* Task instructions *
Output exactly, and only, the lines below from the one with "Image resolution: width=1344" down to the one with "Where should I". Include both end lines and no pictures.

* The input *
◆ ◆ ◆ ◆
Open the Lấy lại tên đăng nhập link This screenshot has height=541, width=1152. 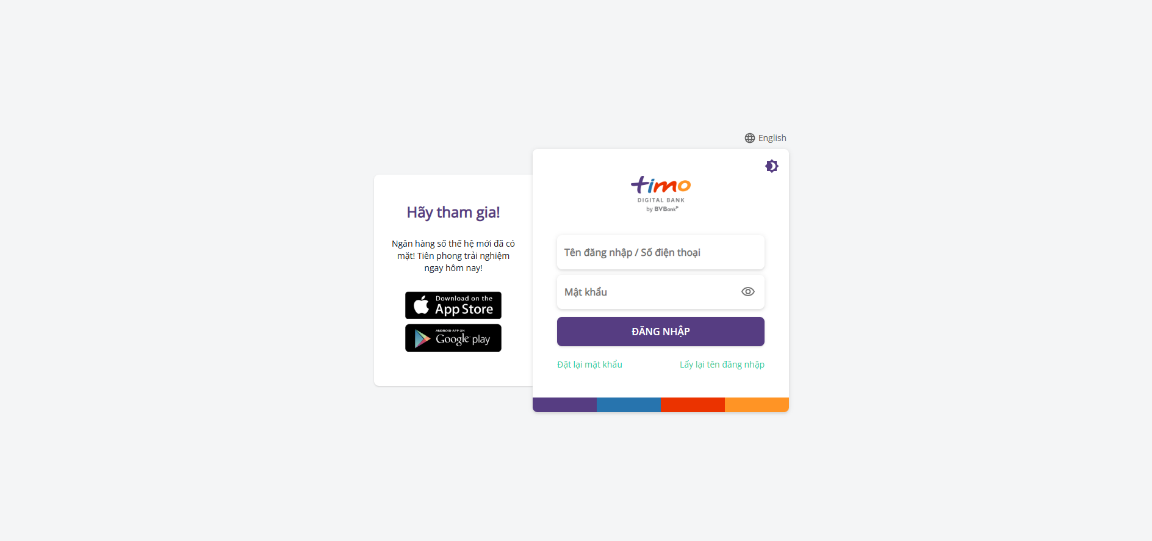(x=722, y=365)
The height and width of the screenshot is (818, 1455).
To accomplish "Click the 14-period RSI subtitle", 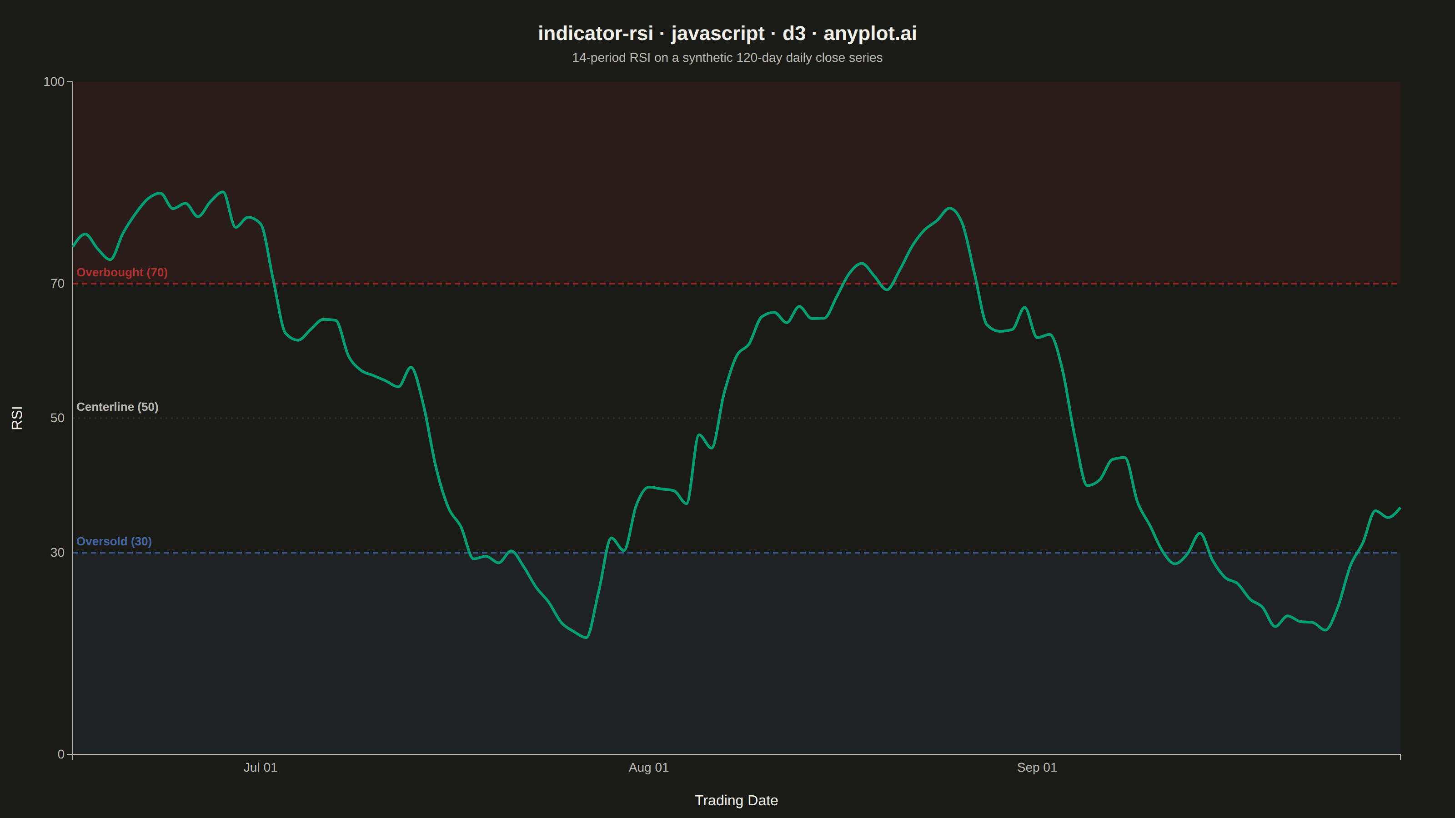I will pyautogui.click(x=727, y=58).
◆ ◆ ◆ ◆
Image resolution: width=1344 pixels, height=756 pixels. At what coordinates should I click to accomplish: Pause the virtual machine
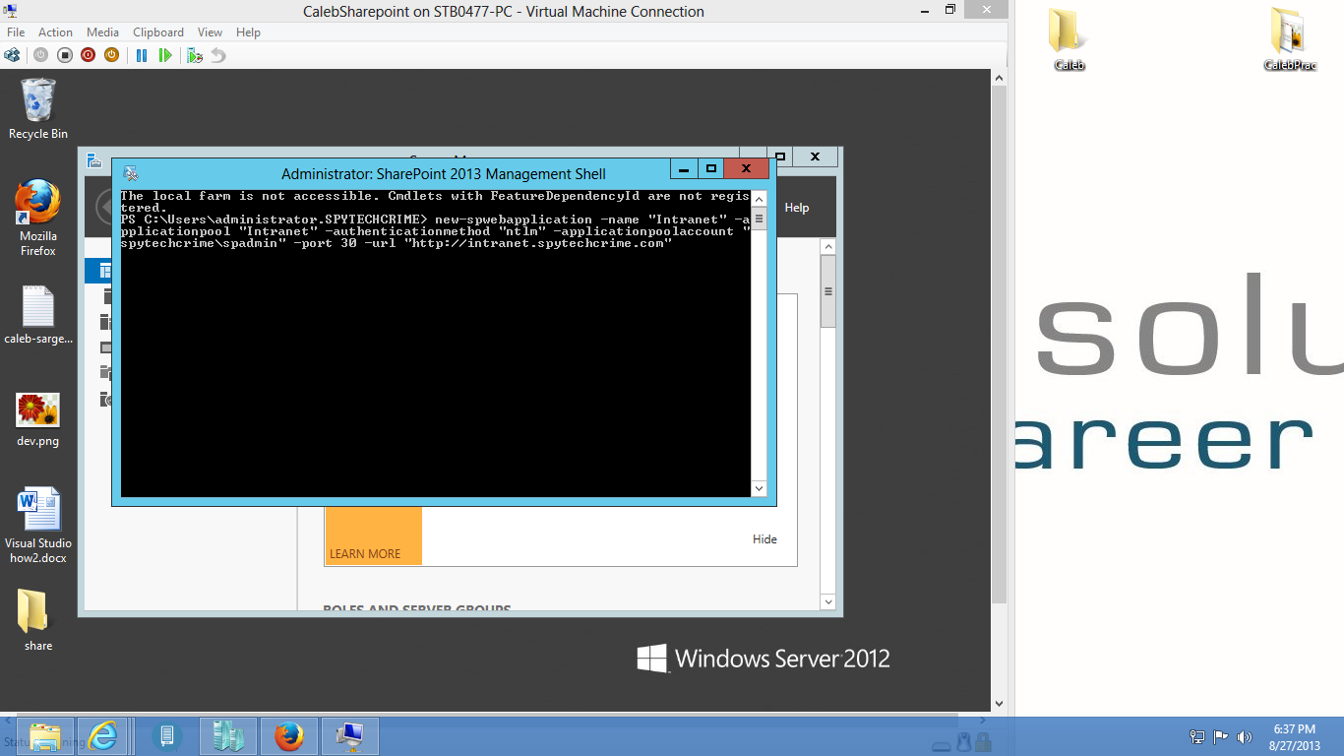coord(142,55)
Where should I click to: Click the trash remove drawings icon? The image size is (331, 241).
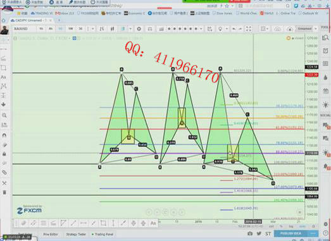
◆ ◆ ◆ ◆
* Task output *
Image resolution: width=1344 pixels, height=756 pixels. At what coordinates should I click to accomplish: Pause the virtual machine
coord(142,55)
Where should I click to: Click the trash remove drawings icon? The image size is (331, 241).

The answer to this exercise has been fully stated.